It is safe to freeze them. You can either freeze them in the juice or remove the juice and freeze them in an air tight freezer bag.
Can you freeze beets and how long do they last?
By Amy P
Go to www.pickyourown.org . This site tells you everything about freezing and canning. I use this site regularly.
Since beets are almost exclusively used in a cooked form, which means that losing the raw texture is less important, they do freeze fairly well. Here's how to freeze beets to store in your freezer at home.
How many beets and where to get them
You can grow your own, pick your own, or buy them at the grocery store. About 7 pounds of 2- to 2-inch diameter beets makes about 8 pints of beets.
Step 2 - Trim the ends and cut into smaller pieces
Just take a sharp knife and trim off beet tops, leaving an 1/2 to 1 inch of stem and roots to prevent bleeding of color.
Step 3 -Wash the beets!
I'm sure you can figure out how to scrub the beets in plain cold or lukewarm water using your hands or a vegetable brush.
Step 4 - Cook the beets
Put similar sized beets (hopefully, they're all of a similar size so they take the same time to cook) together with enough boiling water to cover them and cook until tender (usually for small beets 25 to 30 minutes; for medium beets 45 to 50 minutes, in an open pot, or 10 - 15 minutes in a pressure cooker). Drain and discard the liquid.
Step 5 - Cool the beets
You can pour ice over them, or just let them cool on their own. It's just to cool them enough so you can handle them to remove the skins, stems, roots and then slice or quarter them.

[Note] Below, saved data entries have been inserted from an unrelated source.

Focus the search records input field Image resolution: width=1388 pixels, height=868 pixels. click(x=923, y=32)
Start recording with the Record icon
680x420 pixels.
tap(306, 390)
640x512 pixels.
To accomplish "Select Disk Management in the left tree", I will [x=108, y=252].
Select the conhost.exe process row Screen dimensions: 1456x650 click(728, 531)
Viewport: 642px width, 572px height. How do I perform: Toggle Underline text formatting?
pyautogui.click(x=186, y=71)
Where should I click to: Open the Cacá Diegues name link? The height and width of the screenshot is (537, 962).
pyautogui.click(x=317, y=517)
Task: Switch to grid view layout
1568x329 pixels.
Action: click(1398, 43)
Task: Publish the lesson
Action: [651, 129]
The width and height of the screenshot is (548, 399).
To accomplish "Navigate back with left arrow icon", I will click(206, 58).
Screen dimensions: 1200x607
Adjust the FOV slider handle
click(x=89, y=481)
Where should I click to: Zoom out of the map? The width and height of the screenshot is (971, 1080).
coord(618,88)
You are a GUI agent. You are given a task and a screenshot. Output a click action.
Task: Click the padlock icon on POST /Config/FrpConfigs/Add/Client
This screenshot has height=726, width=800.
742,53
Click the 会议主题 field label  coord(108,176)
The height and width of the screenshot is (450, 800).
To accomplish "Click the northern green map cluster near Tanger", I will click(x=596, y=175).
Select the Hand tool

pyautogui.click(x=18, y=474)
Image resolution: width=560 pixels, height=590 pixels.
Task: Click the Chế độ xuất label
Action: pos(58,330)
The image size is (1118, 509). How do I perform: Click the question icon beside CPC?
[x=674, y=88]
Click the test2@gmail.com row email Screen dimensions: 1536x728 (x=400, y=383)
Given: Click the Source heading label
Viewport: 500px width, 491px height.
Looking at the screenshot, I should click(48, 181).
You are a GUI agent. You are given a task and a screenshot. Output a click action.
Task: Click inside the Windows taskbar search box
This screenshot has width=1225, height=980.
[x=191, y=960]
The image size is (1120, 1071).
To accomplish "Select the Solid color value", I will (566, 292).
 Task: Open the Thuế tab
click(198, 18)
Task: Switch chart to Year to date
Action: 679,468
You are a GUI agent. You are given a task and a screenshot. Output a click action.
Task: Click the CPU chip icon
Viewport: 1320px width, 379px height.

Step 6 - Trim, peel and slice
Trim off the roots and stems. The skins should easily slide off. Slice the beets into 1-inch slices. You can leave the beets whole (if they are small, say 1 inch or less), or quarter them or slice them into 1-inch slices.
Step 7 - Package, label and freeze
Package in ziploc freezer bags, or better, in a vacuum food saver bag. Label; e.g., "Beets" and the current date. Seal and freeze.
Beets should be cooked in skins until done. Pull skins off and slice or quarter. Put a small amount of the juice from the cooking of the beets into the container with the sliced beets. I usually place them in plastic freezer bags. They will keep for at least 2 yrs as long as there is not a hole in the bag. Be sure to press all the air from the plastic bag. They can be made into "just heat and season" and eat or into vinegar and sugar or splenda recipes. I some times put a sprinkle of cinnamon and stir in a little splenda and corn starch and vinegar and heat until cornstarch is clear.
I do most of the things listed here, but I water or juice pack them in zip bags. When you seal them in the bags make sure you get all the air out. These water packed beets are great and I've used them up to 2 years after making them. Only if the bag hasn't been broken. I make juice or water packed beets when I freeze them. This gives me the option of plain or pickled, when they are thawed. I use quart bags that way if I want more I can use more. They also thaw easier.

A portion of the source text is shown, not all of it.